• **YOUR GOAL**
Report the tally of lines featuring the word "will" in the entries below, without anything else.

[THE DATA]

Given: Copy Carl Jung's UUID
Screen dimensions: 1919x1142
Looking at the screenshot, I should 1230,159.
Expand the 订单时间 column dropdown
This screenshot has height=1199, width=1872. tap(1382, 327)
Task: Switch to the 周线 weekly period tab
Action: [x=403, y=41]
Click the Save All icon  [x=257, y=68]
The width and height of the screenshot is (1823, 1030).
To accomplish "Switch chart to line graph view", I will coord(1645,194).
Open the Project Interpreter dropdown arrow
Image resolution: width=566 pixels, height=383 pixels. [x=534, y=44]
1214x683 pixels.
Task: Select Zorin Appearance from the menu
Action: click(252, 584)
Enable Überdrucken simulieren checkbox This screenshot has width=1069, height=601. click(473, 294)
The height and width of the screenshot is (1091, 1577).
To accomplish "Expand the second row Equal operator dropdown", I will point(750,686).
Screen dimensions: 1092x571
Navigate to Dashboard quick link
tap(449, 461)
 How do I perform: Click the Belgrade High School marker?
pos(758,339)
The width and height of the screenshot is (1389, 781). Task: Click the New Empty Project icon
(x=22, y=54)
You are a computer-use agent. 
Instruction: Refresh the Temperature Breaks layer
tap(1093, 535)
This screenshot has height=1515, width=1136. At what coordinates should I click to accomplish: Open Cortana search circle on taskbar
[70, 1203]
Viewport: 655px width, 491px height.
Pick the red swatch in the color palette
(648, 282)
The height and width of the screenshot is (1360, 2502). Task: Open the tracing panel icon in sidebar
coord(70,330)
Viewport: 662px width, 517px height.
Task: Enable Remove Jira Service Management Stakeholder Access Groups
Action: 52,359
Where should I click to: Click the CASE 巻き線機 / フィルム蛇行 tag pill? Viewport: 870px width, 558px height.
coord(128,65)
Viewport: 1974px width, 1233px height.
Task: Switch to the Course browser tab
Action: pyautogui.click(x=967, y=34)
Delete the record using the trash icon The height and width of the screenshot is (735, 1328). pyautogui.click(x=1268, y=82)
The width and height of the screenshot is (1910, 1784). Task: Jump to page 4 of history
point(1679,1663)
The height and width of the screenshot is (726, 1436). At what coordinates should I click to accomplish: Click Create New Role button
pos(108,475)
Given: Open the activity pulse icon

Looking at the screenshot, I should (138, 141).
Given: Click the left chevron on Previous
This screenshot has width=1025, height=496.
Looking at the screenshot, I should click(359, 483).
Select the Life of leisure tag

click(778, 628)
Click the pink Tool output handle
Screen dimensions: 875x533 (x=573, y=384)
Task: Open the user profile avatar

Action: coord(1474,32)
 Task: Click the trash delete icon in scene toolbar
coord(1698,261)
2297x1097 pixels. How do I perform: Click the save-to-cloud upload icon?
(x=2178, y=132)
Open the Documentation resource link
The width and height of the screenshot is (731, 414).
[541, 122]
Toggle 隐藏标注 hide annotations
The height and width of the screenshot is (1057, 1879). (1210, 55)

[/THE DATA]

• **SOLUTION FOR THIS TASK**
2